Le temps est venu pour cela, pense Drago, la gorge serrée. Scorpius mérite toutes ces réponses, et bien plus encore. Il n'a que trop attendu, en plus d'avoir payé le prix fort pour des erreurs qui n'étaient pas les siennes. Il doit savoir d'où il vient. Et en effet, de sa famille maternelle, il a toujours tout su, tout connu : sa mère si douce, sa tante un peu hautaine et son oncle odieux, ses grands-parents maternels et le rôle flatteur qu'ils avaient joué pendant la guerre – les Greengrass ne manquaient jamais une occasion de s'en vanter.

Tandis que de son côté à lui, Drago... Les questions de Scorpius se sont toujours heurtées au silence. Tout est resté secret, mystérieux, verrouillé. Et à nouveau, Drago balaie du regard les piles de parchemin étalées sur la table. Il y a tant de choses à dire... Et tout cela n'est rien, en comparaison des souvenirs qui imprègnent les murs de ce manoir – à commencer par la pièce dans laquelle il se trouve.

Drago regarde autour de lui, nerveux. Non, décidément, il n'a jamais aimé cette bibliothèque. Combien de fois son père l'a-t-il convoqué ici pour examiner avec minutie ses notes de fin d'année, combien de fois Drago a-t-il espéré un geste tendre qui n'était pas venu, combien de fois son père a-t-il préféré lui raconter avec nostalgie ses conciliabules interminables avec Lord Voldemort ?

Le bras droit du Seigneur des Ténèbres, Drago, tu ne peux pas savoir ce que c'était... Non, bien sûr, Drago ne peut pas savoir. Mais il peut imaginer. Et d'ailleurs, c'est ce qu'il fait. Il fixe le fauteuil qui lui fait face, remonte des dizaines d'années en arrière, son esprit efface l'humidité sur les meubles et les parchemins étalés sur la table, redonne de l'éclat aux lustres et aux chandeliers, de la couleur aux tapisseries tendues sur les murs...

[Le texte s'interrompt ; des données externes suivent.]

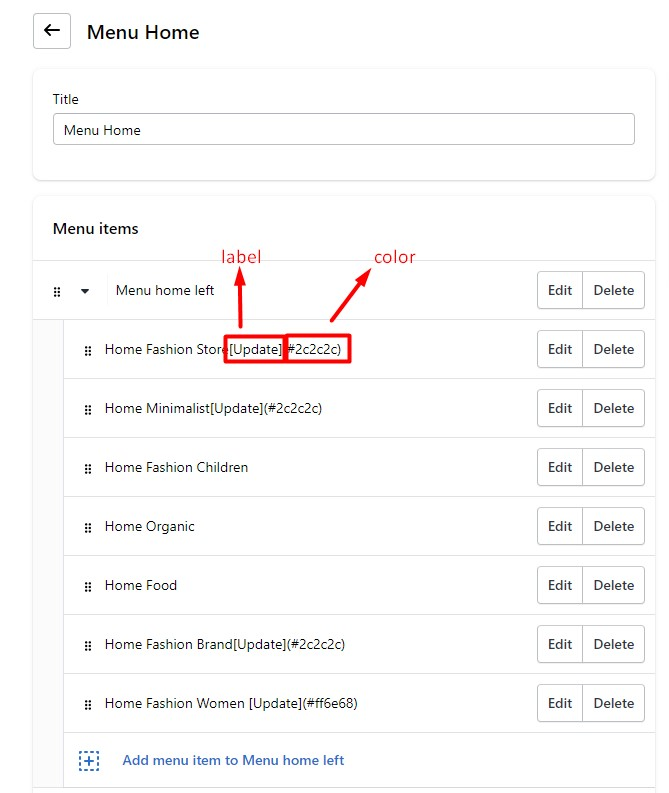Screen dimensions: 669x793
Task: Click drag handle beside Home Fashion Women
Action: [x=88, y=704]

Et grâce au miracle de l'imagination, son père est face à lui. Il est si jeune, plein de fougue, d'ambition et de ruse, vêtu de somptueux habits, manipulant avec aisance le Fumesbire et les cartes célestes, discutant avec passion. Drago n'est pas encore né, Lucius a reçu la Marque des Ténèbres quelques mois plus tôt, et il dirige le monde depuis cette petite pièce. Derrière lui, épinglés au mur, se trouvent des portraits de futures victimes que Drago ne connaîtra jamais.

Évidemment, c'est au Seigneur des Ténèbres que Lucius parle avec tant d'animation ; mais Drago ne veut pas imaginer le visage de celui-ci, les quelques souvenirs qu'il en a l'effraient encore trop. Il se concentre sur son père. Drago se le représente si bien, avec ses yeux gris pâle et ses cheveux blonds, son visage si semblable au sien, qu'il lui semble qu'il pourrait le toucher. Il aimerait surtout lui parler, l'avertir de ce qu'il est en train de faire, en train de préparer. Lui dire que Voldemort, derrière ses sourires, ses flatteries et ses paroles amicales, sera bientôt celui qui le tourmentera avec la pire des cruautés. Oui, Drago aimerait surgir devant son père, dans cette scène qui a sûrement eu lieu des dizaines de fois, et le convaincre de tout arrêter, malgré son ambition dévorante, malgré son désir désespéré d'obtenir enfin la gratitude et la reconnaissance de son père à lui...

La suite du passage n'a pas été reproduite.